Your task. The response must contain every line from the records below that has "computer".

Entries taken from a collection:
↓↓↓
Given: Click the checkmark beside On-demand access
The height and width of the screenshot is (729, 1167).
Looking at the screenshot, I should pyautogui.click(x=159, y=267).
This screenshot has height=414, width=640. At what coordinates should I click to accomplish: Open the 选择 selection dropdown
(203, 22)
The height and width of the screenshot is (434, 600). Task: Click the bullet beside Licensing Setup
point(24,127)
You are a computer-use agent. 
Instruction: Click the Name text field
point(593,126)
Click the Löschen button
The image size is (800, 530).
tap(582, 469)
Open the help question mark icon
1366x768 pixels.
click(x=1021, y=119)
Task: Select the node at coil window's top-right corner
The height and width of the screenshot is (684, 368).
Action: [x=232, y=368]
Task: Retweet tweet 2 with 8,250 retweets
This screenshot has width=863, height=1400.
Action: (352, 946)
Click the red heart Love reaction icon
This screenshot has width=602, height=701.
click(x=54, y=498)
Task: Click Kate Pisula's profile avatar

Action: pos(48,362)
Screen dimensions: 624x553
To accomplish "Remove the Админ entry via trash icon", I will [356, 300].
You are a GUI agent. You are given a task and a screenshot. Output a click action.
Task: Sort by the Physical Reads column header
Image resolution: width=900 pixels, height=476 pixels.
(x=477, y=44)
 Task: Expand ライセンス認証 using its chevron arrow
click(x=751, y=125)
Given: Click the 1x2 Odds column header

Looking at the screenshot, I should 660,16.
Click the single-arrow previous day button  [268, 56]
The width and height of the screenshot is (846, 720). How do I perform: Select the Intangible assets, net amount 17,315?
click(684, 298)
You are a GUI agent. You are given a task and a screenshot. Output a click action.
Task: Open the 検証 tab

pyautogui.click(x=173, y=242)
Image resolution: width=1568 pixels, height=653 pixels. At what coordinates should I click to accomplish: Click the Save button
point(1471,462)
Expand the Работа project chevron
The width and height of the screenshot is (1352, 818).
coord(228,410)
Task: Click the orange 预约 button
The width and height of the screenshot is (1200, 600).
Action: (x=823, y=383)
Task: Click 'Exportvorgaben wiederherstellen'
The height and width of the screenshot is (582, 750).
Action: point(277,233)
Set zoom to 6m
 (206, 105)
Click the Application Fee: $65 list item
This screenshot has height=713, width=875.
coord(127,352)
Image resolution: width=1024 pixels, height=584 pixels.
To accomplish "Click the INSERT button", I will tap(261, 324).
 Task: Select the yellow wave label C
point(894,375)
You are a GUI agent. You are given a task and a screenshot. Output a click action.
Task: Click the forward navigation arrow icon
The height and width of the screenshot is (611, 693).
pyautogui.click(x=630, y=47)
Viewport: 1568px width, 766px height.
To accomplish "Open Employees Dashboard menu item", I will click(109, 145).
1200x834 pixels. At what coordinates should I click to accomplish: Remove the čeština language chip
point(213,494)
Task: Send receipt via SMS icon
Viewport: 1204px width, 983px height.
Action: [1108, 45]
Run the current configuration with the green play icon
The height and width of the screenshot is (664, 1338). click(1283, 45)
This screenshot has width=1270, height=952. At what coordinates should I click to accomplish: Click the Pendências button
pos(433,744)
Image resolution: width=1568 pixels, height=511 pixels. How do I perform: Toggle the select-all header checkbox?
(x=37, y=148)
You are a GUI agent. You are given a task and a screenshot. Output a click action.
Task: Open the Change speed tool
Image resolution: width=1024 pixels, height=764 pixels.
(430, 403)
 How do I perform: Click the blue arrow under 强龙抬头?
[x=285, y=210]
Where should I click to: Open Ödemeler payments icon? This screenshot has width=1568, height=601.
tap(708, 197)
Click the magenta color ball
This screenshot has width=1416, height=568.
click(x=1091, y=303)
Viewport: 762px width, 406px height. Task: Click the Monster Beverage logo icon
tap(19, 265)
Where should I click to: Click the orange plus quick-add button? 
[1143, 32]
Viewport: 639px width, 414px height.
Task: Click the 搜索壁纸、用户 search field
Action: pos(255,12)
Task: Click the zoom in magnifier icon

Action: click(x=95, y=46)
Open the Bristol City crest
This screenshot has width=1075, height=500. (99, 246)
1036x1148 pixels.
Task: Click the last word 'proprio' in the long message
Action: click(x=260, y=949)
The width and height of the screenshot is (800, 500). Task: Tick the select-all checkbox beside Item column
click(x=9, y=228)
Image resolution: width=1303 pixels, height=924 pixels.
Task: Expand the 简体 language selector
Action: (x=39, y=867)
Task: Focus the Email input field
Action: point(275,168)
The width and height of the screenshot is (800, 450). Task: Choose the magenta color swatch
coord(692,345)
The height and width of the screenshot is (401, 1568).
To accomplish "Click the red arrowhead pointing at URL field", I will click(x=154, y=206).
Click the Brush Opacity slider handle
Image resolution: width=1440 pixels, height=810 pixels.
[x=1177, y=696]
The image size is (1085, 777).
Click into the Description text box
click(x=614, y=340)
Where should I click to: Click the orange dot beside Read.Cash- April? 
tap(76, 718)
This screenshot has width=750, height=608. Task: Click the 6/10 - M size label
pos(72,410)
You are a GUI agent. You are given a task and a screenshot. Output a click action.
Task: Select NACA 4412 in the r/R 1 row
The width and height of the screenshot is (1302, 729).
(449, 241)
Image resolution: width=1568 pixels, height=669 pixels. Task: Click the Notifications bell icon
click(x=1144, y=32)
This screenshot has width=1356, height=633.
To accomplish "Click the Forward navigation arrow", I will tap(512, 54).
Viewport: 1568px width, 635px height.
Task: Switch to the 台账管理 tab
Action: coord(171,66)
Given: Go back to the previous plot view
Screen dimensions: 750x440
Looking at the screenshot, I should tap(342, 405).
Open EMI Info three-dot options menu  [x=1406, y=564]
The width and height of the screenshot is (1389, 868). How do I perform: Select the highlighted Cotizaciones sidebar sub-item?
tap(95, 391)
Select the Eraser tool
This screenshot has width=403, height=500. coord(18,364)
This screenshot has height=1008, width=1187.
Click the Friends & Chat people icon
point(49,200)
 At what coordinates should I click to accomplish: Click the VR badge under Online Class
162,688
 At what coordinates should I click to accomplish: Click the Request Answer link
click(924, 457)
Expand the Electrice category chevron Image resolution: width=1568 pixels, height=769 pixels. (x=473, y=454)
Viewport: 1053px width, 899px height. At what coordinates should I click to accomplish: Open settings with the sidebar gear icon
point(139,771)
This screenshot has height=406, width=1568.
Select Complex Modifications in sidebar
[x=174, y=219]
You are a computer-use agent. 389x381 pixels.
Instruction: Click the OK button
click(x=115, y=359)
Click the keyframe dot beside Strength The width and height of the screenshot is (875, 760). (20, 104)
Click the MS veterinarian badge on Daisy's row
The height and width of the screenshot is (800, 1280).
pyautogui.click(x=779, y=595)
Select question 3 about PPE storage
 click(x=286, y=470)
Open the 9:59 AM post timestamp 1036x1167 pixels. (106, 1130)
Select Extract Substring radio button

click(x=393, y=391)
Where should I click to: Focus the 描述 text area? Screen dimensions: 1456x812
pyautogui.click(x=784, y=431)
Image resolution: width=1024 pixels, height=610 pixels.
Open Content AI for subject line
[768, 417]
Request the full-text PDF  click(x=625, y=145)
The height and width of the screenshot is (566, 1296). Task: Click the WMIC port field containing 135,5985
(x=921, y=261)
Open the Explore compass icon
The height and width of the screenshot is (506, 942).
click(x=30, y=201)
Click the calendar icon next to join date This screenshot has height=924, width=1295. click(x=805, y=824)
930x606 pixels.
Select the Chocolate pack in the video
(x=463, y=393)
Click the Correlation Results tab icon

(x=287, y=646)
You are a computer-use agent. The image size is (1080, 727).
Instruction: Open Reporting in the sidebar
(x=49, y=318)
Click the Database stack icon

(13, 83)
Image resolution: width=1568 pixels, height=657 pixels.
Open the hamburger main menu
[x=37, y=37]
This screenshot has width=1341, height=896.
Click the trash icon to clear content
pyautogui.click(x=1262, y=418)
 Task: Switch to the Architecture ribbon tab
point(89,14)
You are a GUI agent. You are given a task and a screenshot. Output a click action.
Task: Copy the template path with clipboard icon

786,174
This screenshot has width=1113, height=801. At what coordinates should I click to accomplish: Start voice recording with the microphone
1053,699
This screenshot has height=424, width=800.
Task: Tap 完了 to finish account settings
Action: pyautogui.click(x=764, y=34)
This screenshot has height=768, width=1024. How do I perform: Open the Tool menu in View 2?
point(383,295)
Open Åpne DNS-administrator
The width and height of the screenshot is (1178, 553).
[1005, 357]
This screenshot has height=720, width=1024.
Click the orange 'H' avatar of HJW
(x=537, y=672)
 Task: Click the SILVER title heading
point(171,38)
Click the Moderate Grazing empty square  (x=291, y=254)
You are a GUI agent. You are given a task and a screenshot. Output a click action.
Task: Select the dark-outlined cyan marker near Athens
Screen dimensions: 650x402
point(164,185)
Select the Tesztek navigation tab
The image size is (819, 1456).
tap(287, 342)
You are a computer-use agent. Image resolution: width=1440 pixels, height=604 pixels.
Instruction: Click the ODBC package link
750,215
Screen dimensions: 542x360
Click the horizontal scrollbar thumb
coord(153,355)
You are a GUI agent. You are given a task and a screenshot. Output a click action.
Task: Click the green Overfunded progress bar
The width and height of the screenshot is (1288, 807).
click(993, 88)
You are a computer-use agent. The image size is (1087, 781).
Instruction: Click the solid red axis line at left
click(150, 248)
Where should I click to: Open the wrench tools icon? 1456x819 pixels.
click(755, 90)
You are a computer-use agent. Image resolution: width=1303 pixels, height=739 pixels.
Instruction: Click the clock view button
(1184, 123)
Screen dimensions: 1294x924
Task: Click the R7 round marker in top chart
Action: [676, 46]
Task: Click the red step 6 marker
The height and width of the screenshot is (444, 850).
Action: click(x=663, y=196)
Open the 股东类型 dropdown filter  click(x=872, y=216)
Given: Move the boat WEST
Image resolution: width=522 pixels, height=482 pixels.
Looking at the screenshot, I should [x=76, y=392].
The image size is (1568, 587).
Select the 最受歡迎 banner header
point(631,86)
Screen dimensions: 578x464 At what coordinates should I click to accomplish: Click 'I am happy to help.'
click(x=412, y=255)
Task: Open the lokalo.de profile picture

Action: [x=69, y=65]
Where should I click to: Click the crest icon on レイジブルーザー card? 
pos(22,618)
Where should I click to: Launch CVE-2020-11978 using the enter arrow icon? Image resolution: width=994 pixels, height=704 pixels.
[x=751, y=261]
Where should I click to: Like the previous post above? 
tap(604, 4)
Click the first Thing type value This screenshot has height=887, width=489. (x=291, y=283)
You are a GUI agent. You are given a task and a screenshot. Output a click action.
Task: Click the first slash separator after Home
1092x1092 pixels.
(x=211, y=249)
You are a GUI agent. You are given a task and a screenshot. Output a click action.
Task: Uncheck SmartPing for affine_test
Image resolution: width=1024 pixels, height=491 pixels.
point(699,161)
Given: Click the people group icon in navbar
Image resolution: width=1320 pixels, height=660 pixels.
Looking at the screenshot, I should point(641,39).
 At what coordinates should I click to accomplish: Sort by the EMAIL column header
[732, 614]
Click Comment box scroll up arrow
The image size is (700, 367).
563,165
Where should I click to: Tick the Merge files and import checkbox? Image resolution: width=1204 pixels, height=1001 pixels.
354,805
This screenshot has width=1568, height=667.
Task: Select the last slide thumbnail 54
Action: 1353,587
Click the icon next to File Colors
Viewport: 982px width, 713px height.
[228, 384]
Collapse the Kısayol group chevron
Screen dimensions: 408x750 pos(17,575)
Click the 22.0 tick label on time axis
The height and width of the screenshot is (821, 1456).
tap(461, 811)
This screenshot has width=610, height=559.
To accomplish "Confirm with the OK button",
↑↑↑
Output below.
You are a computer-use agent. 
You are a computer-use agent. 389x381 pixels.
You are a computer-use agent. The image size is (1080, 727).
You are a computer-use agent. Image resolution: width=1440 pixels, height=604 pixels.
You are a computer-use agent. The image size is (1087, 781).
You are a computer-use agent. Image resolution: width=1303 pixels, height=739 pixels.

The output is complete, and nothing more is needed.